Difficile d’envisager une campagne électorale plus terne. A peine quelques banderoles à l'entrée de la ville, « 11 octobre : élection du président ». Une formulation qui n’est pas un gage d’ouverture. Aucun tract, aucune affiche, quelques rencontres organisées par les candidats dans des écoles, des clubs. Les meetings sont interdits pour les partis qui n’ont pas de candidat, rapporte notre correspondante à Moscou, Muriel Pomponne. Le président sortant lui-même n’en organise pas. Mais on le voit tous les jours à la télévision au cours de réunions ou de visites de travail au quatre coins de la Biélorussie.
Des craintes de fraudes
En 2010, Alexandre Loukachenko l'avait emporté avec, officiellement, prêt de 80 % des voix. L'opposition et les observateurs internationaux avaient contesté la régularité du scrutin. Cette année, l'ONG de défense des droits de l'Homme Mouvement pour la liberté, qui va déployer des observateurs dans les bureaux de vote, craint des fraudes.
Premier problème soulevé, celui de la composition des commissions électorales. « Sur 72 000 membres des commissions d’élection, il y a 30 personnes de l’opposition », dénonce le président du mouvement Alexandre Milinkevitch. « Cela démontre qui compte ! » « Le plus important est de compter les votes ensemble. Sinon, ce ne sont pas des élections, mais la poursuite d’une tradition de falsification », poursuit-il.
Les autorités encouragent également un certain nombre de personnes à voter avant le jour des élections, explique-t-il. C’est notamment le cas des étudiants. « Contrôler tout ça, c’est vraiment très très difficile », explique Alexandre Milinkevitch.
Les relations avec la Russie font débat
La capitale Minsk, entièrement reconstruite après-guerre, avec ses immeubles staliniens, semble être restée figée à l'époque soviétique. Même le KGB n’a pas changé de nom. Et pendant longtemps la majorité des habitants était favorable à une union avec la Russie. Pourtant, la situation internationale a obligé le pays à bouger, imperceptiblement. Et depuis quelques années, et la tendance s'est accentuée avec la crise ukrainienne, les Biélorusses prennent leur distance avec la Russie.

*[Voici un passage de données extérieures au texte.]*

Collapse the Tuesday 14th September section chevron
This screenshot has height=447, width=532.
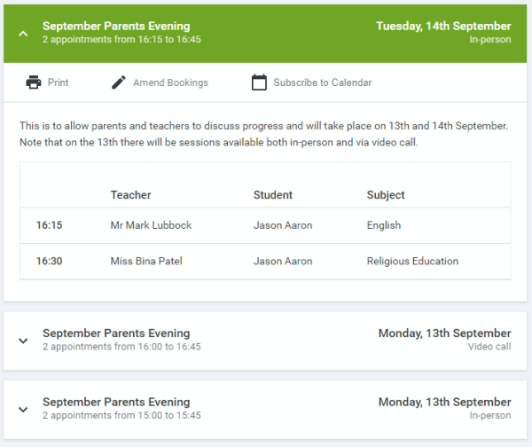click(x=23, y=34)
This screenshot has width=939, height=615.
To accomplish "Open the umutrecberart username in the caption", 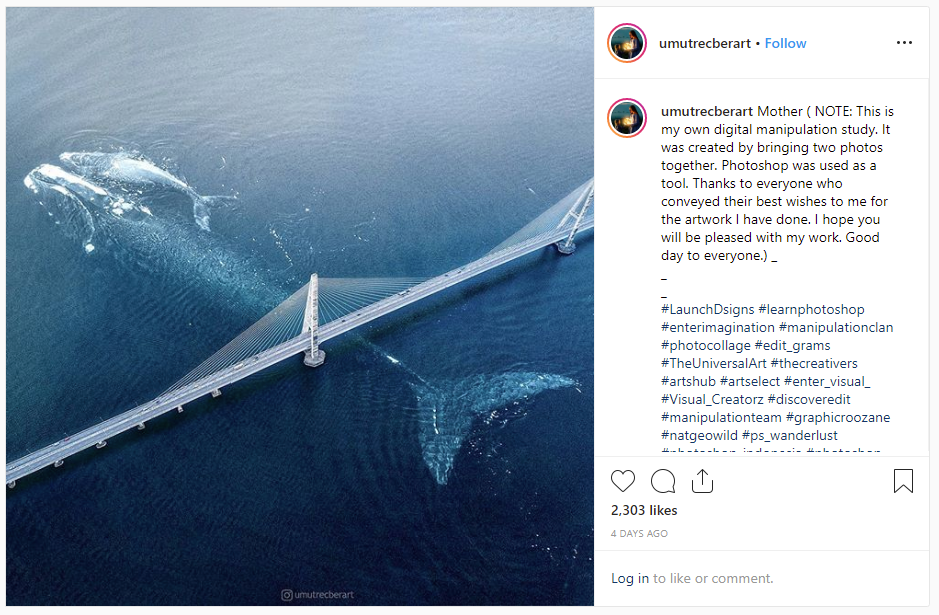I will coord(707,111).
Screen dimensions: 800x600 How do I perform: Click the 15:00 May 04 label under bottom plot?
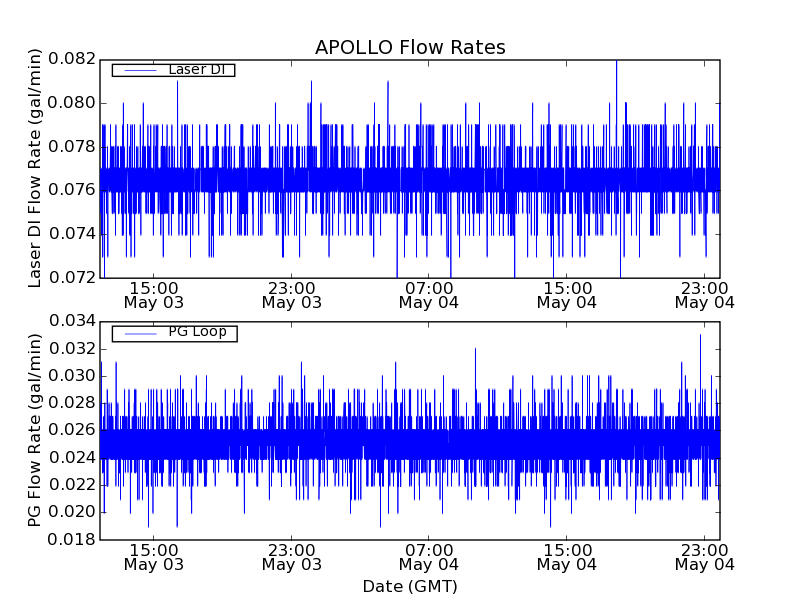point(566,556)
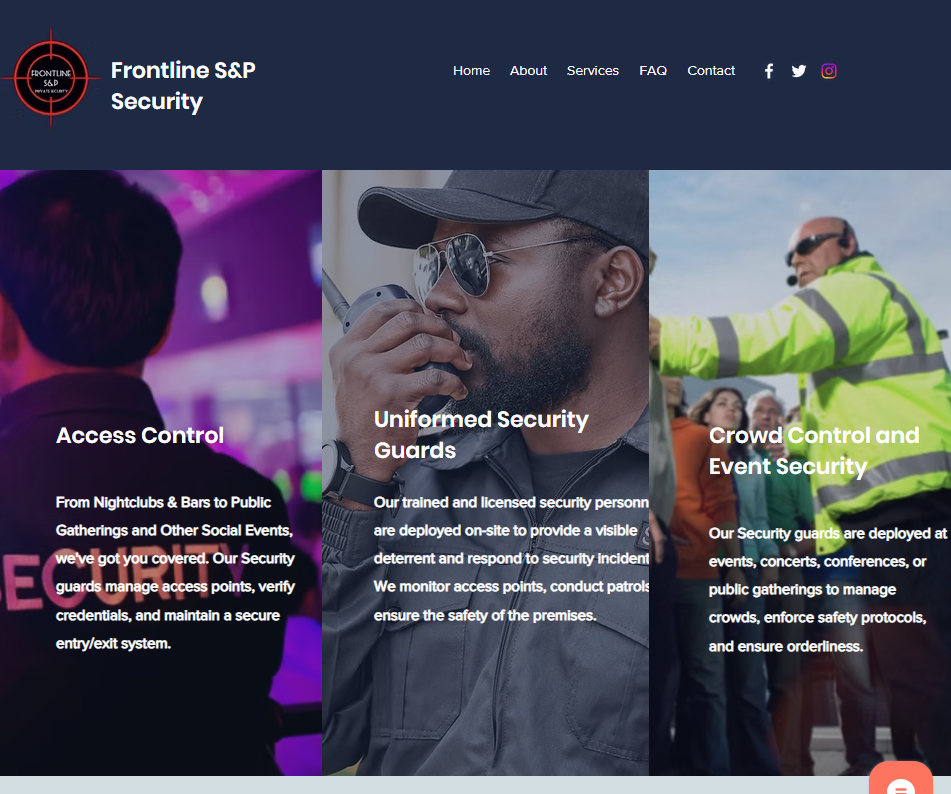Open the Instagram social icon
Screen dimensions: 951x794
(829, 71)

« En Crimée aussi, la Russie avait des bases militaires, et qu'est-ce qui s'est passé ? Quand ils veulent, ils peuvent faire la même chose avec leurs hommes en vert des services secret. Et il n'y aura plus de Biélorussie », témoigne un habitant. Le président Loukachenko est tout aussi méfiant. « Aujourd'hui, nous n'avons pas besoin d'une base, encore moins d'une base aérienne », a-t-il fait savoir.
Mais l’économie de la Biélorussie est très dépendante de son puissant voisin. Alors que près de la moitié du commerce du pays se fait avec la Russie, Moscou, dès le moindre désaccord, interdit l'importation de viande ou de lait biélorusse, étranglant ainsi son voisin. Une pression que les Biélorusses supportent de moins en moins alors que leur économie est déjà entraînée vers le fond par la crise économique russe. Pour la première fois depuis que Loukachenko est au pouvoir, les revenus des Biélorusses ont baissé cette année. Alors, il lâche un peu de lest : les derniers prisonniers politiques ont été libérés en août, les contacts ont repris avec l’Union européenne, qui devrait lever ses sanctions au lendemain du scrutin.